Threads Pulling Loose
Issue 57 — Key Developments Across Brunei, Indonesia, and Malaysia
Editor’s Note
by by Siu Tzyy Wei, Lead Editor - Maritime Crescent Desk
Some threads fray quietly long before the fabric gives way.
In Johor, voters tested the seams of Malaysia’s political coalitions ahead of a general election still to come. In Brunei, a wage gap wide enough to send jobseekers into Australia’s fruit fields is pulling at a labour system already stretched thin. In Indonesia, prosecutors, police and now soldiers are yanking at the same thread of corruption enforcement, each pulling to protect their own.
None of these threads have snapped yet, but pull on enough of them, and the pattern starts to come undone.
Malaysia 🇲🇾
The Johor Test
by Sydney Gan, in Kuala Lumpur
Barisan Nasional (BN) has officially won the Johor state election held on 11 July 2026, securing a total of 48 out of 56 seats to form a simple majority state government. This victory boosts BN as a strong contender in the upcoming state and federal elections, while increasing pressure on Pakatan Harapan (PH) to rebuild its urban, non-Malay support, as BN’s Malay-coalition power aggregates.
While BN was naturally expected to win, with Johor deemed its birthplace, the scale of victory is significant. Johor serves as an important litmus test of whether BN could rebuild its political power to what it once was. The results have strengthened BN’s bargaining position within the federal government and provided political momentum for BN ahead of the Negeri Sembilan elections. It also demonstrates the Malay voter base as its traditional stronghold, with high turnout in BN-dominated areas, and a continued confidence in BN’s results-oriented leadership in the state, especially with Onn Hafiz on the helm as Menteri Besar.
Opposition coalition Perikatan Nasional (PN) failed to retain the three seats it won in 2022, with BN reclaiming Bukit Kepong, Maharani and Endau. The result suggests that the fallout between Bersatu and Parti Islam Se-Malaysia (PAS) has pushed a significant share of Malay support back towards BN. This was reinforced by PAS’s call for its supporters to back BN in constituencies where PN was not contesting. The outcome strengthens the narrative of Malay-majority consolidation, which poses one of the most significant long-term threats to Anwar Ibrahim’s coalition government. Similar political arrangements between BN and PAS may emerge in future state and federal elections.

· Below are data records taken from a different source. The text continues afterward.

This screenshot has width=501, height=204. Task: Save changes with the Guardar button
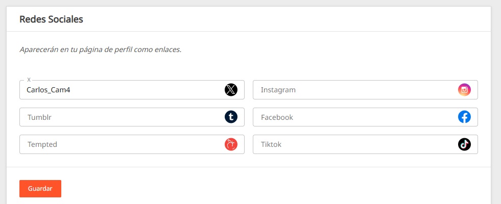(x=40, y=189)
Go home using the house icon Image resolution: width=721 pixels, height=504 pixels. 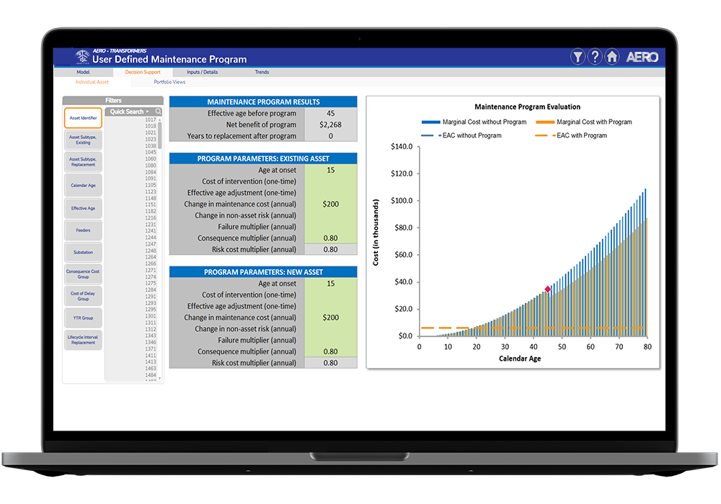pos(612,57)
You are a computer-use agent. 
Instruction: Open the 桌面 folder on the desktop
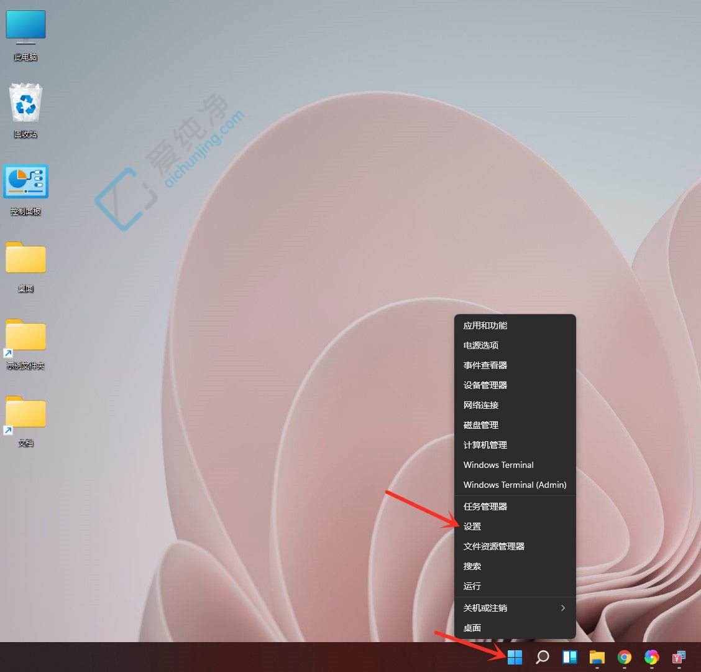coord(25,258)
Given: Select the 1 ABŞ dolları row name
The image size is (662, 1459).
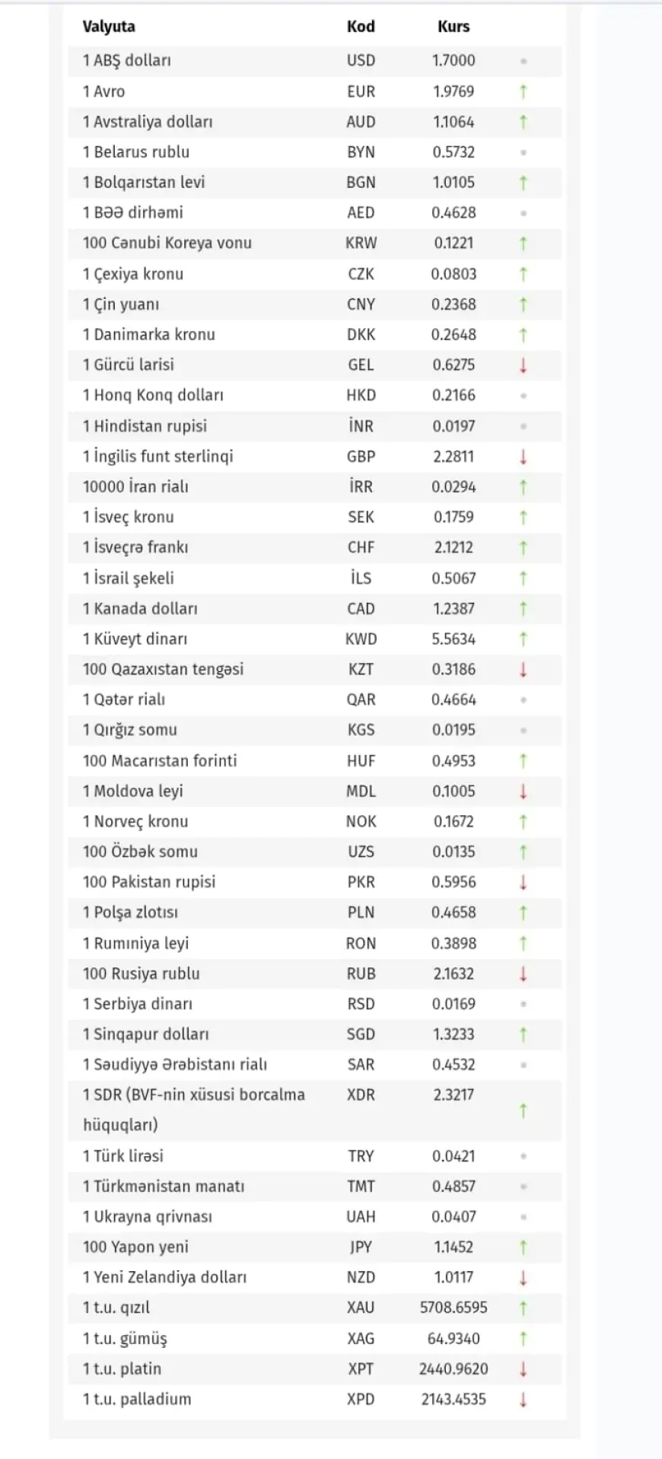Looking at the screenshot, I should [x=127, y=61].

Pakatan Harapan (PH) managed to retain several core Chinese strongholds, including Bentayan, Skudai, Penggaram, Mengkibol and Senai. It also retained Malay seat representation through Amanah in Simpang Jeram and PKR in Puteri Wangsa. However, PH has demonstrated weakness in securing mixed constituencies, as non-Malay confidence in parties such as Democratic Action Party (DAP) visibly wanes. This was compounded by lower turnout in minority-heavy seats such as Perling, Tangkak and Bekok, where participation fell below 60%. The result follows PH’s setback in Sabah, where it failed to win any seats despite previously holding six. Although Bersama failed to secure sufficient support and all its candidates lost their deposits, PH has accused the party of splitting the opposition vote in constituencies such as Perling and Bukit Batu. Bersama’s presence may therefore have indirectly strengthened BN by fragmenting anti-BN support – a trend that may be noted across upcoming state pollings as well.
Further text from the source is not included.